*Problem requirements*. Arrange everything from the start of the listing down to the line that contains "Action: (526, 42)" as a Markdown table with the columns No. and Line, one row per line. Skip blank lines and leave the pictures out.

Word and element location records
::::
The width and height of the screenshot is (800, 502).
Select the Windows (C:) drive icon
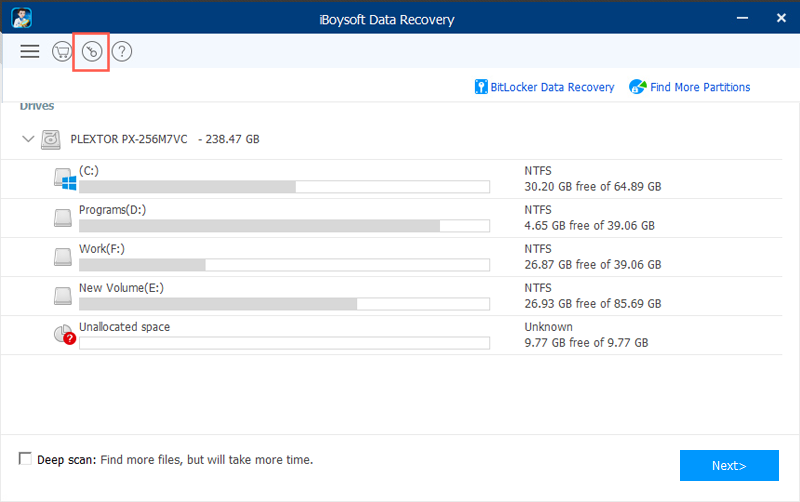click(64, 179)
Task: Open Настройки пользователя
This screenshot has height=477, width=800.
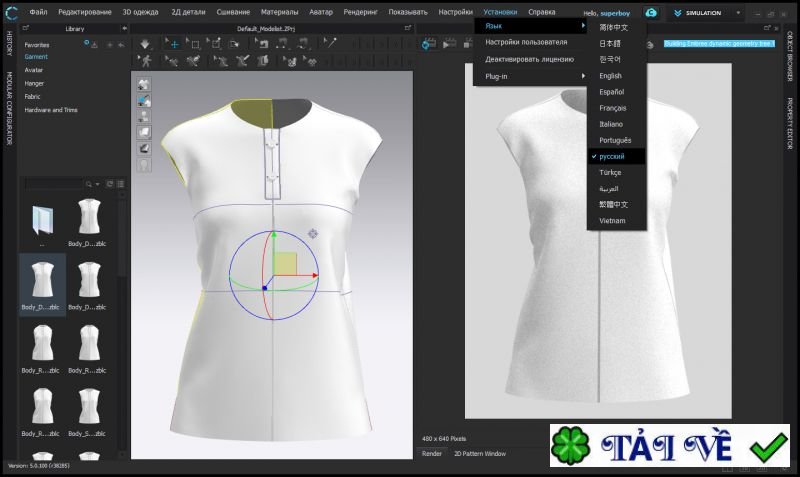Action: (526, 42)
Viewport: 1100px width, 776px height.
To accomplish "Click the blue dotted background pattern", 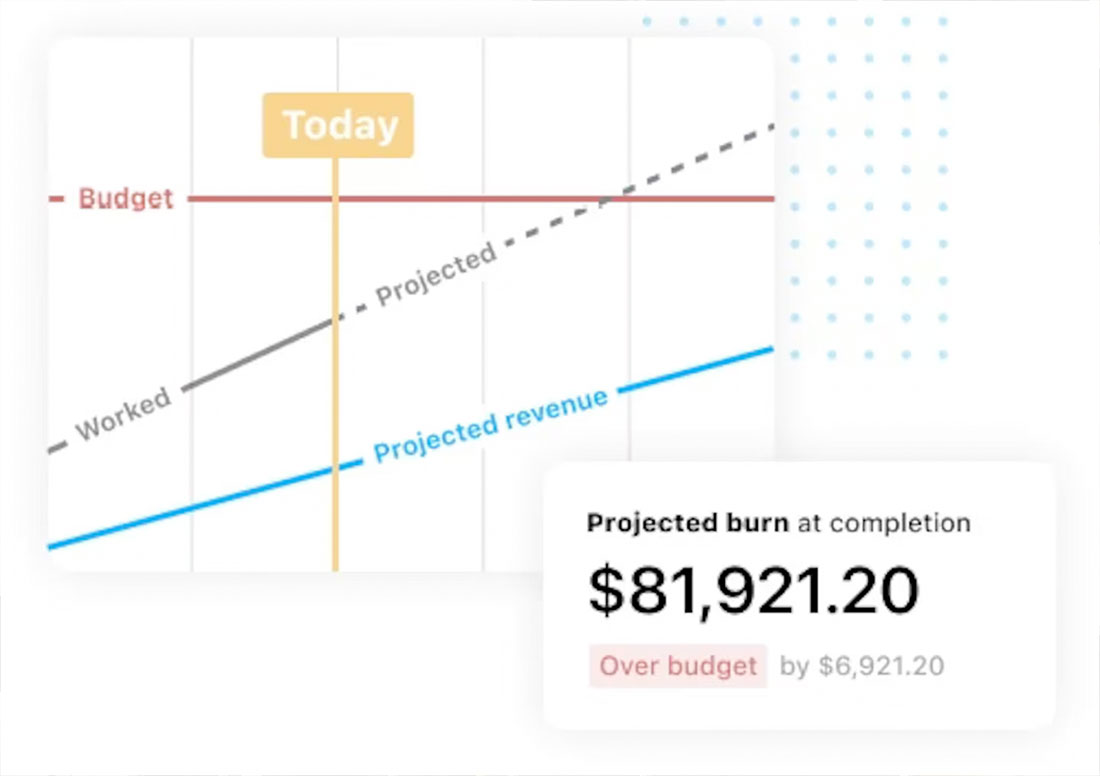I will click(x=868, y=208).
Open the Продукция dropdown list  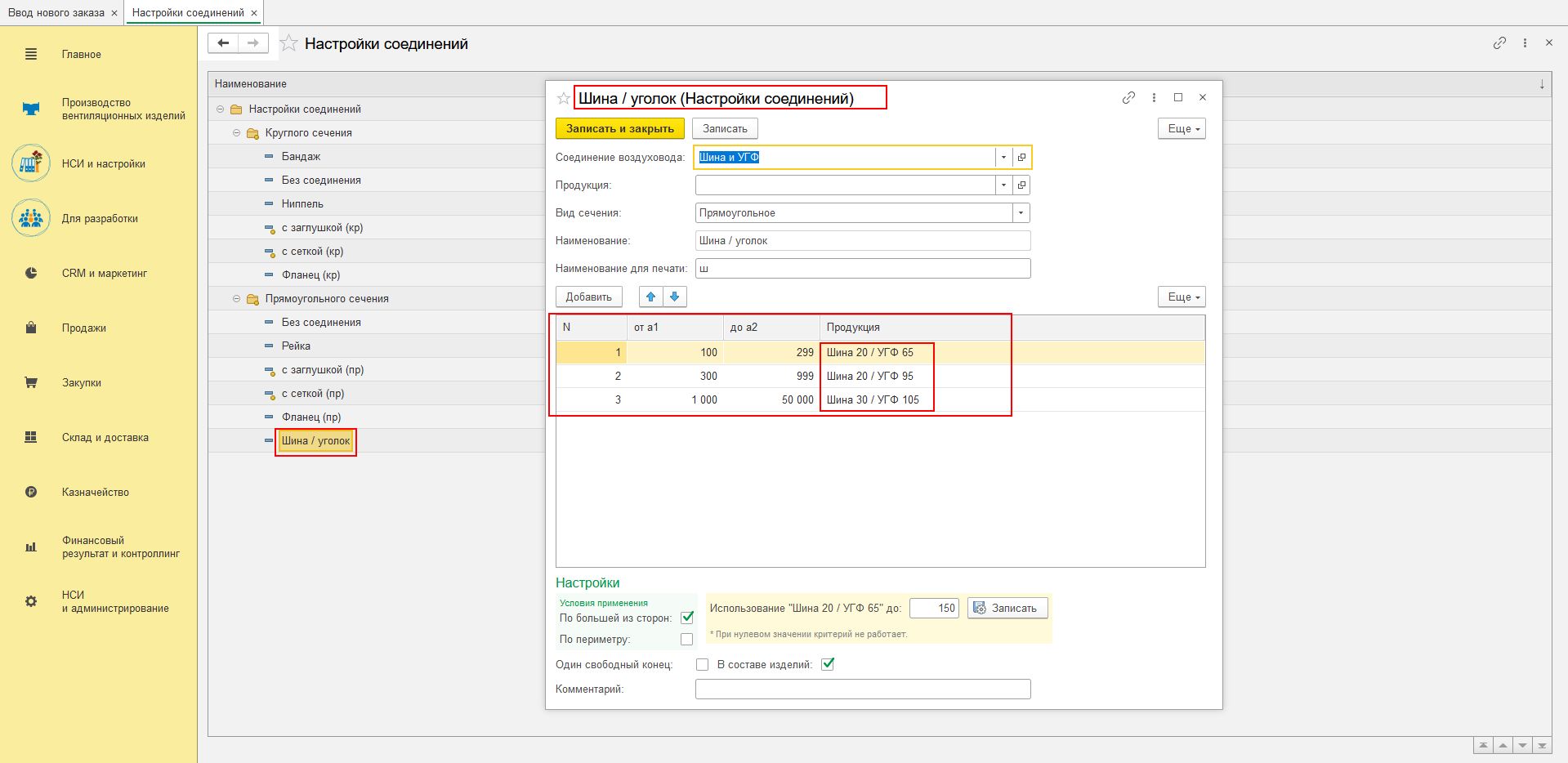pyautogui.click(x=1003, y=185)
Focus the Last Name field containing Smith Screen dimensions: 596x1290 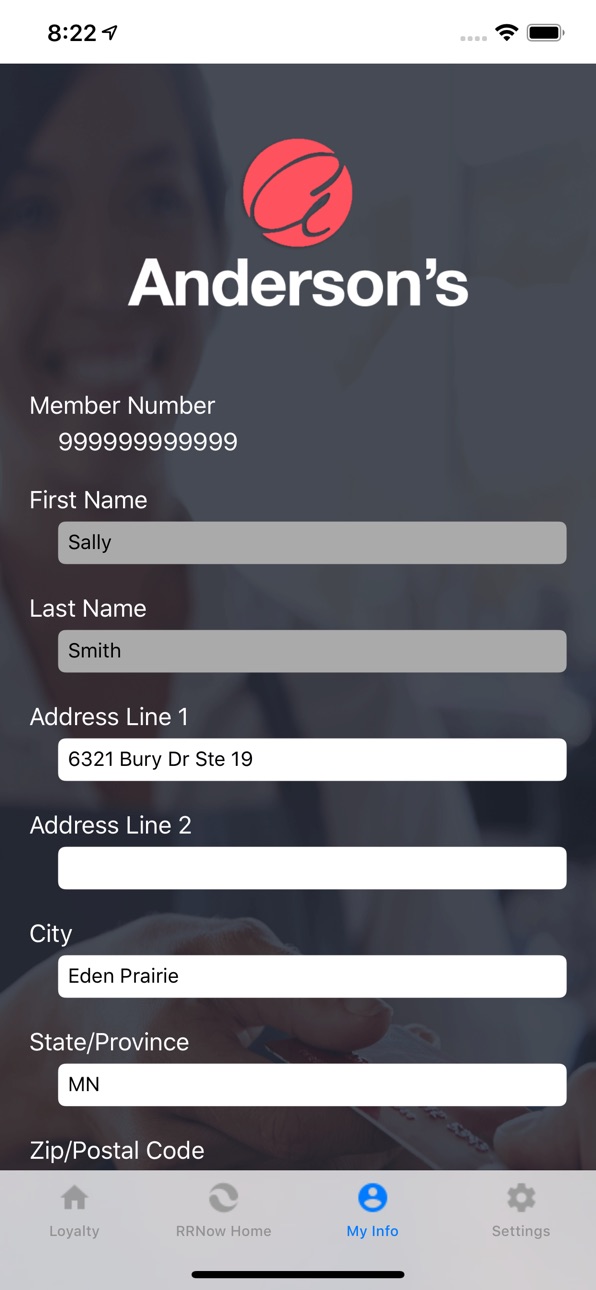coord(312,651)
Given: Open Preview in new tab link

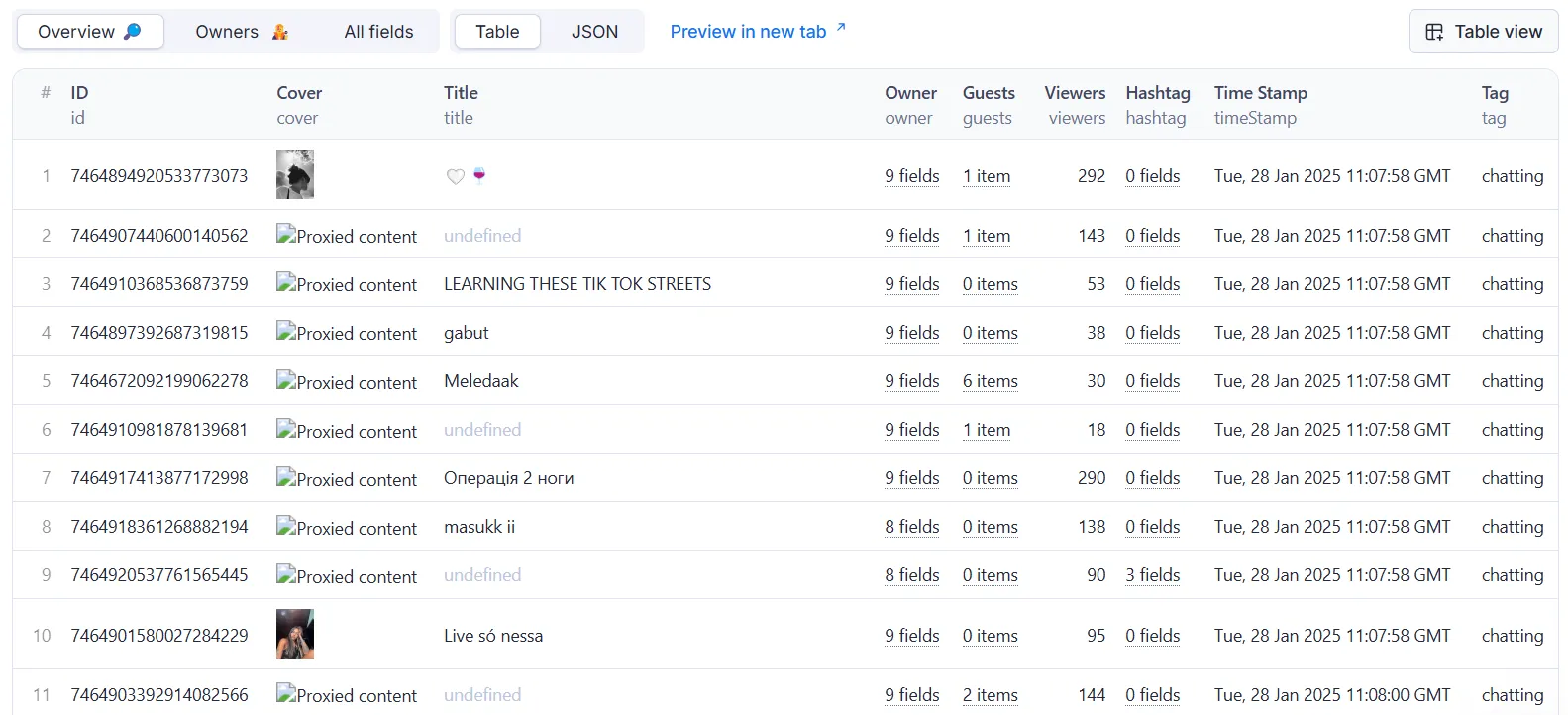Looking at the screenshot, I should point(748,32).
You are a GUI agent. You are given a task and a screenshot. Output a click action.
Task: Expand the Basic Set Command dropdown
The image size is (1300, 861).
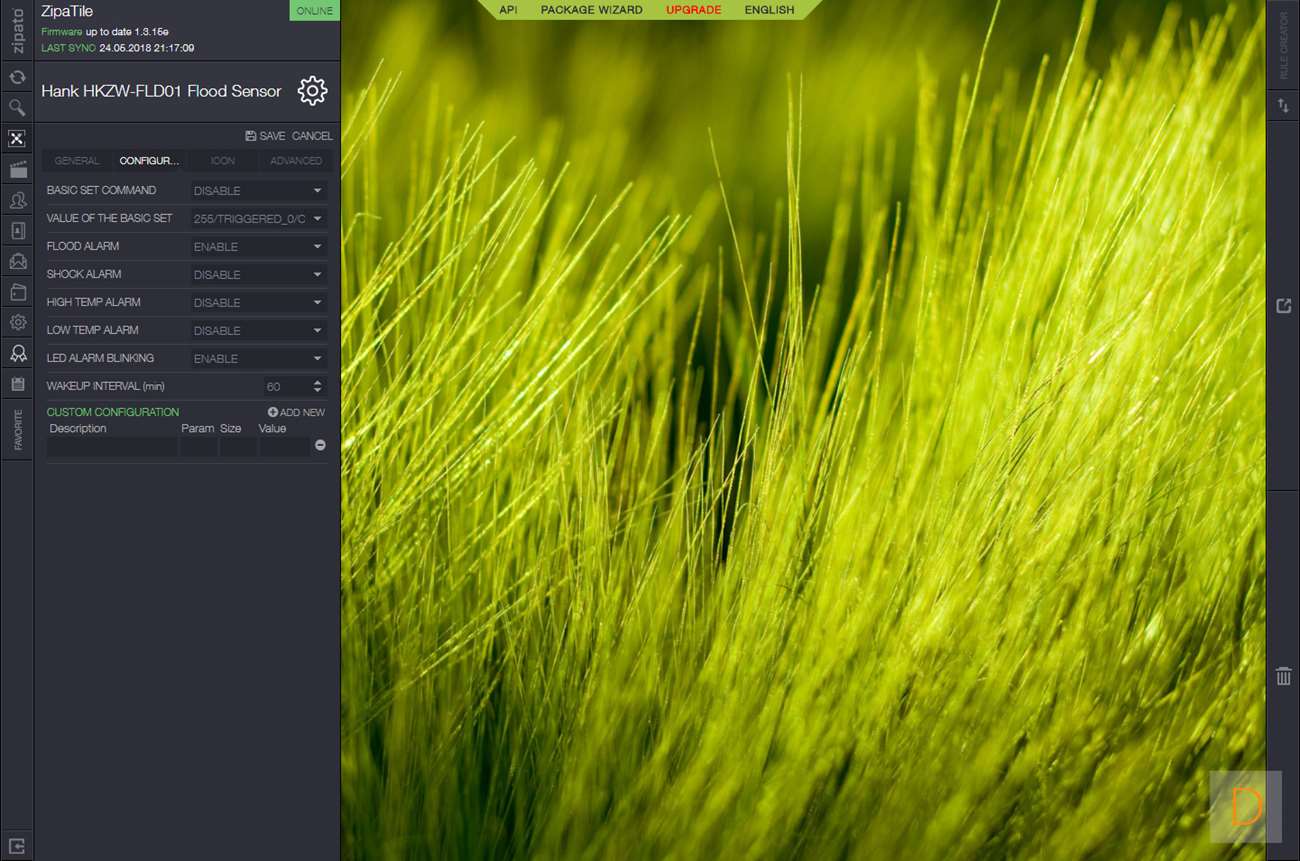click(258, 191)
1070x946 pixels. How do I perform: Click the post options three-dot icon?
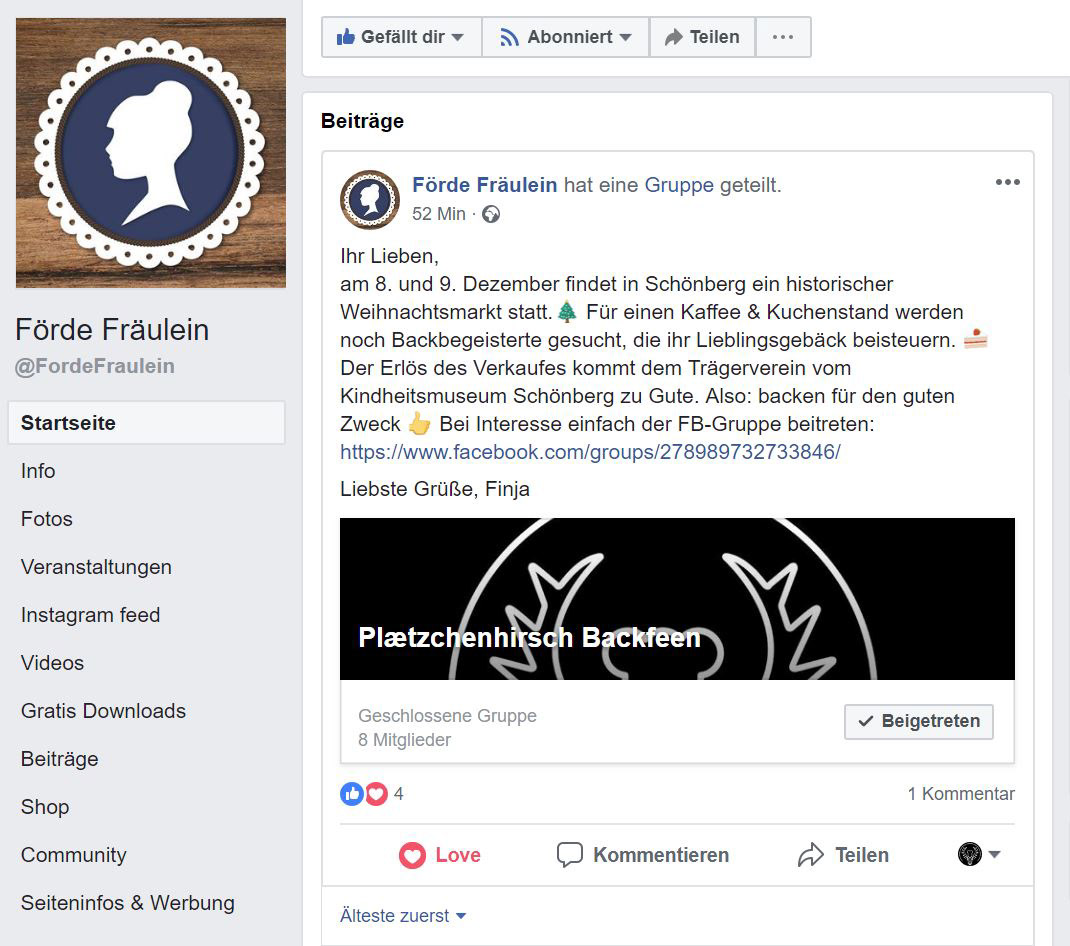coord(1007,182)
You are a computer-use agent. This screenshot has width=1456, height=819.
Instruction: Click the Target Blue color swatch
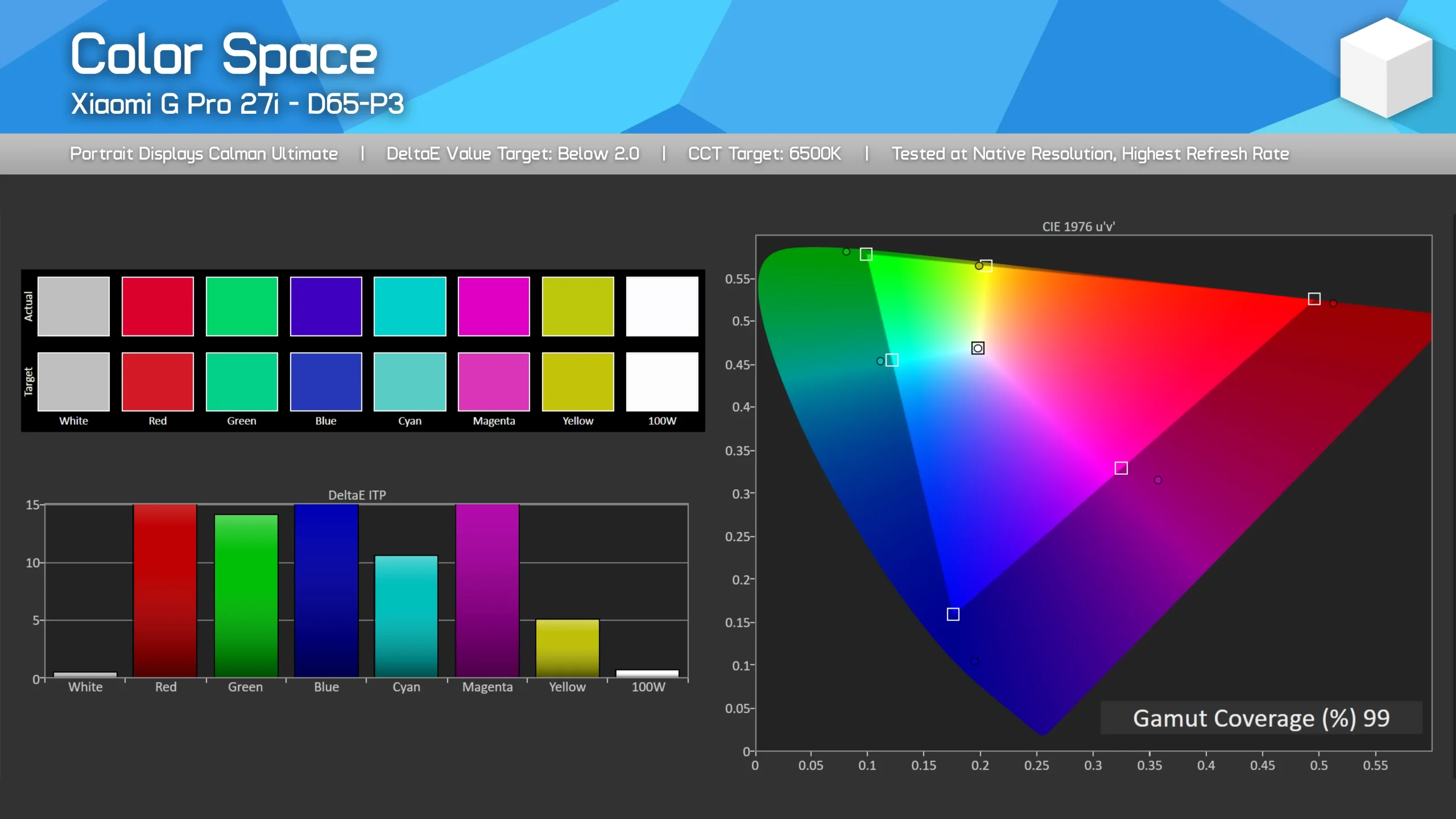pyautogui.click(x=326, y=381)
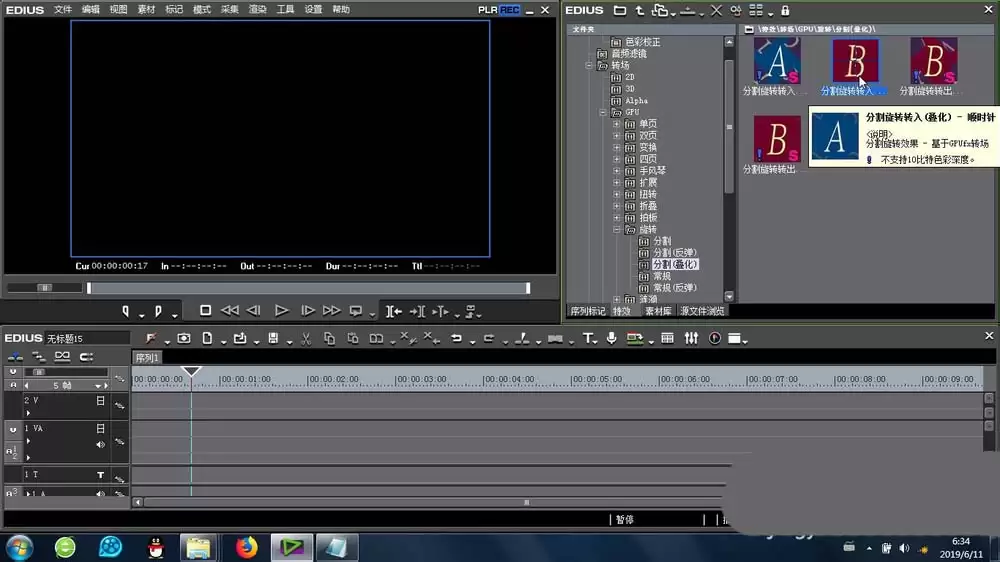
::::
*Result*.
| No. | Line |
|---|---|
| 1 | The width and height of the screenshot is (800, 502). |
| 2 | Select the Windows (C:) drive icon |
| 3 | click(64, 179) |
| 4 | Task: Open Настройки пользователя |
| 5 | This screenshot has height=477, width=800. |
| 6 | Action: (526, 42) |